Consigne: Comptez les lignes ci-dessous où figure la chaîne « heading ». Indiquez uniquement ce nombre.

___ Support d'exercice

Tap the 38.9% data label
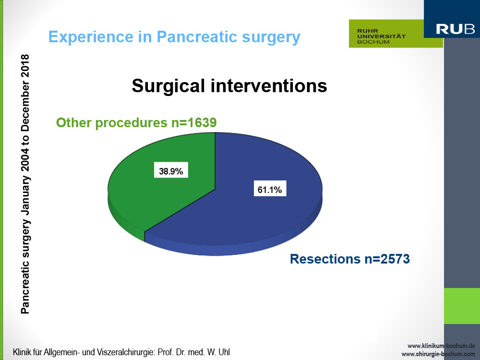tap(171, 170)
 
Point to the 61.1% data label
tap(270, 189)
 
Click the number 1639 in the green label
tap(202, 123)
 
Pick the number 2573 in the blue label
tap(395, 259)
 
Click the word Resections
tap(325, 259)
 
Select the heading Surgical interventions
tap(229, 86)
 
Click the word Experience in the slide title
tap(91, 37)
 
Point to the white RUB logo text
tap(455, 29)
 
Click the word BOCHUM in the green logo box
tap(373, 42)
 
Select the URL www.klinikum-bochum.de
tap(441, 346)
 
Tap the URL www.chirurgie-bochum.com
tap(438, 354)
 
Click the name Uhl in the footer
tap(224, 352)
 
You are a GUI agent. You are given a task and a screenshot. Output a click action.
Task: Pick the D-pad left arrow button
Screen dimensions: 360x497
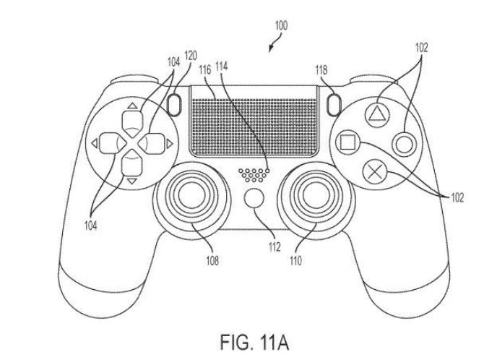pos(106,143)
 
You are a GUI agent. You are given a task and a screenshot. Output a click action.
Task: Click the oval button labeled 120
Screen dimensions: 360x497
pos(173,106)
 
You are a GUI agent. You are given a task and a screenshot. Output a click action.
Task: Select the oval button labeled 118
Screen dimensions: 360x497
pos(333,106)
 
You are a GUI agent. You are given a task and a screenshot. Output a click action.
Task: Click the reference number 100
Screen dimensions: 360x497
pos(280,25)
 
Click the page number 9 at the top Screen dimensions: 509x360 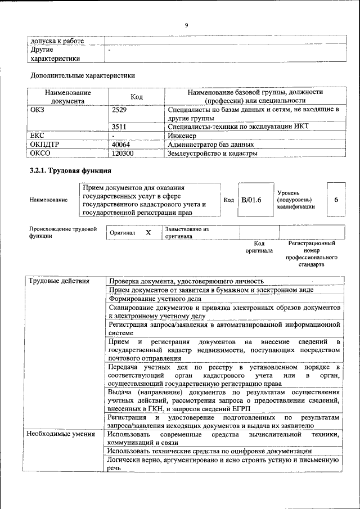(186, 25)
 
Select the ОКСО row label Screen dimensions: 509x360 (40, 153)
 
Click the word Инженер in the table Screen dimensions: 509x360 (182, 136)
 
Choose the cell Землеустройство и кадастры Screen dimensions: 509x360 (213, 153)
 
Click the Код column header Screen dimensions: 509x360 (137, 97)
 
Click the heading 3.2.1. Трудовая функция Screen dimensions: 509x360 (70, 170)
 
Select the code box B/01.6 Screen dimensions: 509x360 (251, 200)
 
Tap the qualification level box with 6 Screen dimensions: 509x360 (336, 200)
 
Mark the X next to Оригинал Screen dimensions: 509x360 (148, 232)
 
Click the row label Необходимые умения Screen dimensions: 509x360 (57, 435)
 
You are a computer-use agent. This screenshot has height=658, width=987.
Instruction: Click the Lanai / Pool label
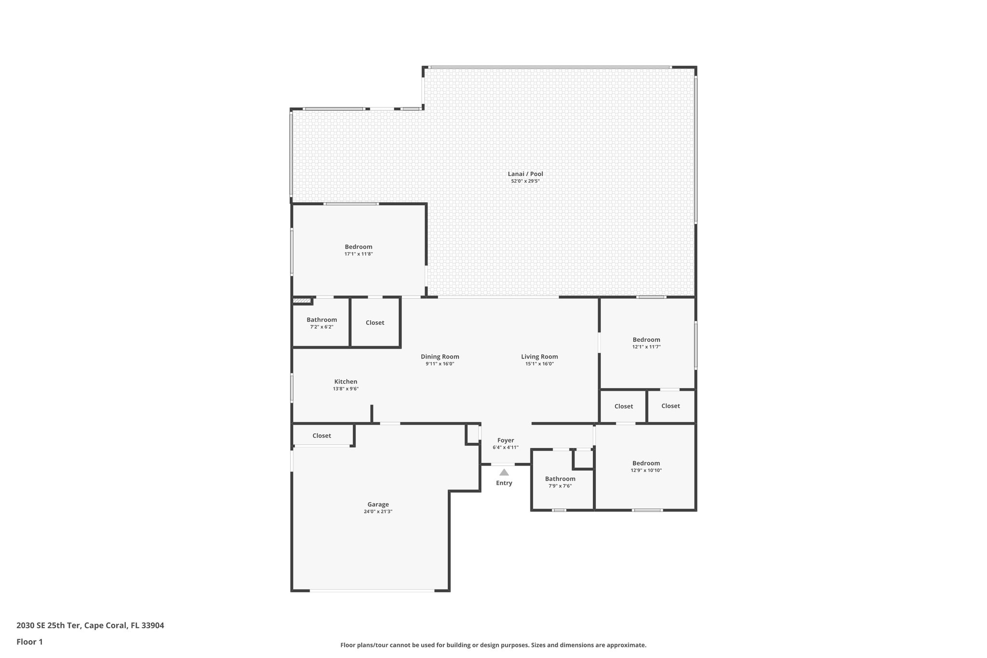coord(525,174)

______

Résultat: 2